Collected data entries:
───
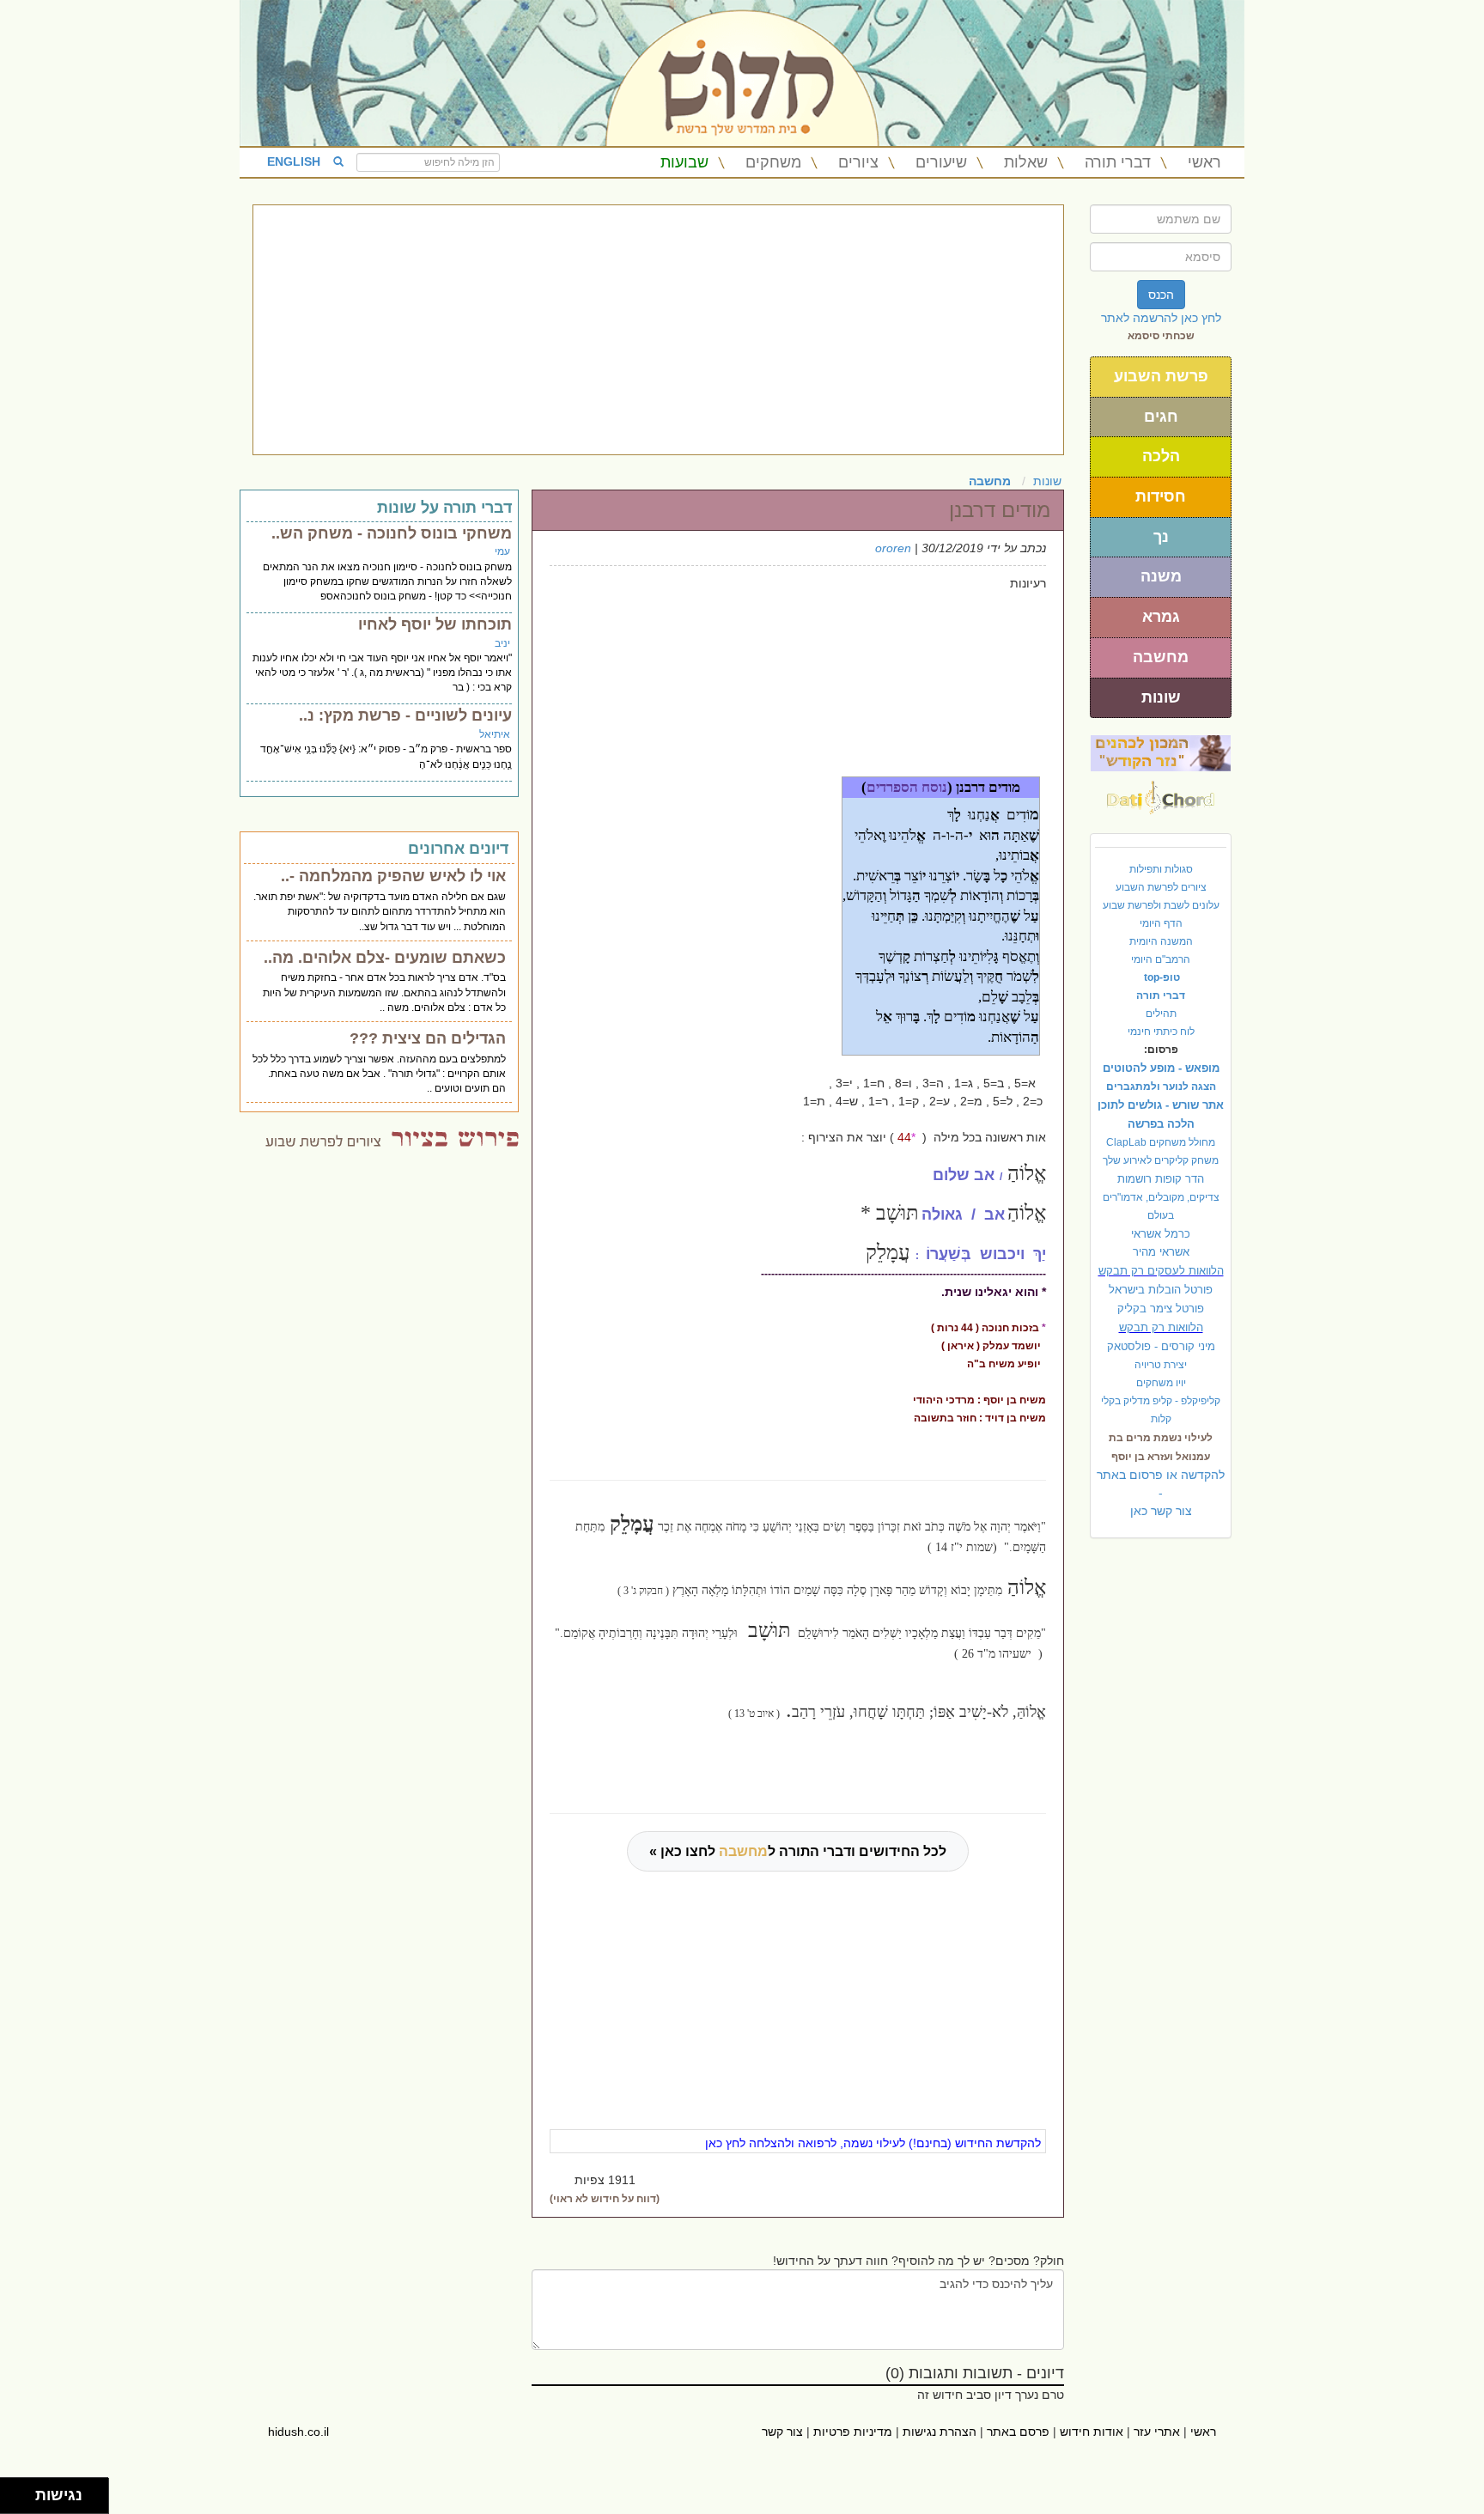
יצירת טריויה (1160, 1365)
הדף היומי (1161, 923)
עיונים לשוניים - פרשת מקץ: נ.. (405, 715)
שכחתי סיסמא (1161, 336)
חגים (1161, 416)
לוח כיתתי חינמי (1161, 1032)
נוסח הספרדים (907, 787)
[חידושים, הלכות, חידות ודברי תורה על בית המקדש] (1161, 752)
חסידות (1160, 496)
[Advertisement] (658, 330)
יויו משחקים (1161, 1383)
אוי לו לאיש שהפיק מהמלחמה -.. (393, 876)
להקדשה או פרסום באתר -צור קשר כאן (1161, 1493)
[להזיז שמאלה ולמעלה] (13, 2491)
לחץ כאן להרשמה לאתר (1161, 318)
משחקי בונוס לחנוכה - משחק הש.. (391, 533)
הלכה (1161, 456)
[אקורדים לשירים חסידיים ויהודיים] (1160, 793)
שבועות (684, 162)
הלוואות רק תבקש (1161, 1327)
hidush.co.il (298, 2431)
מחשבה (1161, 657)
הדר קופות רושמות (1160, 1178)
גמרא (1161, 616)
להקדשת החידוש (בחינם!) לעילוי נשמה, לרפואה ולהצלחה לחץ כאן (873, 2143)
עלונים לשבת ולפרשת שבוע (1161, 905)
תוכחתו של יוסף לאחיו (435, 624)
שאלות (1026, 162)
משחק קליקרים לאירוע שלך (1161, 1160)
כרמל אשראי (1160, 1233)
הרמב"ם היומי (1160, 959)
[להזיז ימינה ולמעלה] (22, 2491)
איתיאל (494, 734)
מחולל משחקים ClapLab (1160, 1142)
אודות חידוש (1091, 2431)
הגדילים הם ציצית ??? (428, 1038)
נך (1161, 536)
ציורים (858, 162)
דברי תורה (1118, 162)
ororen (893, 548)
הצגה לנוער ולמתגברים (1161, 1086)
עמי (502, 551)
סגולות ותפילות (1161, 869)
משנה (1161, 576)
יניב (502, 643)
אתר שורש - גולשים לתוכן (1161, 1105)
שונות (1161, 697)
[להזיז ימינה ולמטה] (22, 2500)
───
Task goal: The records above are to be transcribed exactly, with every picture left out.

Response:
יצירת טריויה (1160, 1365)
הדף היומי (1161, 923)
עיונים לשוניים - פרשת מקץ: נ.. (405, 715)
שכחתי סיסמא (1161, 336)
חגים (1161, 416)
לוח כיתתי חינמי (1161, 1032)
נוסח הספרדים (907, 787)
[חידושים, הלכות, חידות ודברי תורה על בית המקדש] (1161, 752)
חסידות (1160, 496)
[Advertisement] (658, 330)
יויו משחקים (1161, 1383)
אוי לו לאיש שהפיק מהמלחמה -.. (393, 876)
להקדשה או פרסום באתר -צור קשר כאן (1161, 1493)
[להזיז שמאלה ולמעלה] (13, 2491)
לחץ כאן להרשמה לאתר (1161, 318)
משחקי בונוס לחנוכה - משחק הש.. (391, 533)
הלכה (1161, 456)
[אקורדים לשירים חסידיים ויהודיים] (1160, 793)
שבועות (684, 162)
הלוואות רק תבקש (1161, 1327)
hidush.co.il (298, 2431)
מחשבה (1161, 657)
הדר קופות רושמות (1160, 1178)
גמרא (1161, 616)
להקדשת החידוש (בחינם!) לעילוי נשמה, לרפואה ולהצלחה לחץ כאן (873, 2143)
עלונים לשבת ולפרשת שבוע (1161, 905)
תוכחתו של יוסף לאחיו (435, 624)
שאלות (1026, 162)
משחק קליקרים לאירוע שלך (1161, 1160)
כרמל אשראי (1160, 1233)
הרמב"ם היומי (1160, 959)
[להזיז ימינה ולמעלה] (22, 2491)
איתיאל (494, 734)
מחולל משחקים ClapLab (1160, 1142)
אודות חידוש (1091, 2431)
הגדילים הם ציצית ??? (428, 1038)
נך (1161, 536)
ציורים (858, 162)
דברי תורה (1118, 162)
ororen (893, 548)
הצגה לנוער ולמתגברים (1161, 1086)
עמי (502, 551)
סגולות ותפילות (1161, 869)
משנה (1161, 576)
יניב (502, 643)
אתר שורש - גולשים לתוכן (1161, 1105)
שונות (1161, 697)
[להזיז ימינה ולמטה] (22, 2500)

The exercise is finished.